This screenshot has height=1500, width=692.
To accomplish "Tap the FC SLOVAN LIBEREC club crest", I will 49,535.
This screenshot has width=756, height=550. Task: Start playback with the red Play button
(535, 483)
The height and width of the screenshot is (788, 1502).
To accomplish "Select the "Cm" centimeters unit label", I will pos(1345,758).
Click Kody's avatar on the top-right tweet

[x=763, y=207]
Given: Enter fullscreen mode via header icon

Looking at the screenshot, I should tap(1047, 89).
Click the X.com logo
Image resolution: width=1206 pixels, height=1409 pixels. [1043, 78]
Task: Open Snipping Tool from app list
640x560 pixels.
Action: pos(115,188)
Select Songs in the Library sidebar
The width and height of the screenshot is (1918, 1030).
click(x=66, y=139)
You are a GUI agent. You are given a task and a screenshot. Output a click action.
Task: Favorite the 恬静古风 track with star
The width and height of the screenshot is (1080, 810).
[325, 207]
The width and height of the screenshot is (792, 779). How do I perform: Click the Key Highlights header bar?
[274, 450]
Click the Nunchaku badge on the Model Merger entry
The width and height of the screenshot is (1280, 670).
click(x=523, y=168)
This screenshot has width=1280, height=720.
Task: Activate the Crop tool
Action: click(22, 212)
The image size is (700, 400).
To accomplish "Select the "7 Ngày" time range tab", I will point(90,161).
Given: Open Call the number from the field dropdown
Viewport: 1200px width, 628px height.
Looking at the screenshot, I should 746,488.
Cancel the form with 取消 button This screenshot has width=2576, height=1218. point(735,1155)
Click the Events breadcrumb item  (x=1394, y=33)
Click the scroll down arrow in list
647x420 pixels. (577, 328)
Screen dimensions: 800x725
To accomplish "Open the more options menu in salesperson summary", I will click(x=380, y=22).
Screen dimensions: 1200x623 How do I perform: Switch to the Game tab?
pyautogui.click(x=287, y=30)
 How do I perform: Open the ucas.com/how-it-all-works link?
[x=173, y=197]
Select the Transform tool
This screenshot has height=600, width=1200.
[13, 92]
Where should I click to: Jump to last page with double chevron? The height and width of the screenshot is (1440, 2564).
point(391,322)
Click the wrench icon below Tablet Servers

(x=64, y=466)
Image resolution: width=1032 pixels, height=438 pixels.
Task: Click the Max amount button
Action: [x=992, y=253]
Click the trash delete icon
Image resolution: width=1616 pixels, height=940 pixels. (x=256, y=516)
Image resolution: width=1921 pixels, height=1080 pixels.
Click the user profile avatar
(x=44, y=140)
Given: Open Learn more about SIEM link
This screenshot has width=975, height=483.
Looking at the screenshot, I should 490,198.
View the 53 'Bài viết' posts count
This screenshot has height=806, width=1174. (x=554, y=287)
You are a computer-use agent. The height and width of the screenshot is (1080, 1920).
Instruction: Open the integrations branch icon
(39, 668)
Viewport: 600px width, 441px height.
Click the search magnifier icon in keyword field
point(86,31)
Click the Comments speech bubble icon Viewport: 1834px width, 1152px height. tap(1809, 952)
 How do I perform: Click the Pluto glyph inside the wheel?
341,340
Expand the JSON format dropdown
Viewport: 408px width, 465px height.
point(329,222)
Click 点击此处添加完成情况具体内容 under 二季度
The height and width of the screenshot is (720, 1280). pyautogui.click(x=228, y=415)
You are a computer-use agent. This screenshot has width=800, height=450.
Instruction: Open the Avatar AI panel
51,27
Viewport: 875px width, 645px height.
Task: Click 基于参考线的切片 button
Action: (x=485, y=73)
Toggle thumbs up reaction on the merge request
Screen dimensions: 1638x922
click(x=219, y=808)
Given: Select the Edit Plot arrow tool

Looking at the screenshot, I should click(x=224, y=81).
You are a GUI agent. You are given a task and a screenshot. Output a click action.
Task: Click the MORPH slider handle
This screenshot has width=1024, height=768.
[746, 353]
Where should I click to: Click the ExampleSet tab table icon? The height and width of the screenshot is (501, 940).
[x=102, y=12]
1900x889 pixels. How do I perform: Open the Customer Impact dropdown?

+ + +

Task statement: Convert the part of the records that opens with the line containing "You are a computer-use agent. This" and closes with the line containing "Action: (x=485, y=73)" into a numbered list, leaving out any blank lines.

Solution below:
1. You are a computer-use agent. This screenshot has width=800, height=450.
2. Instruction: Open the Avatar AI panel
3. 51,27
4. Viewport: 875px width, 645px height.
5. Task: Click 基于参考线的切片 button
6. Action: (x=485, y=73)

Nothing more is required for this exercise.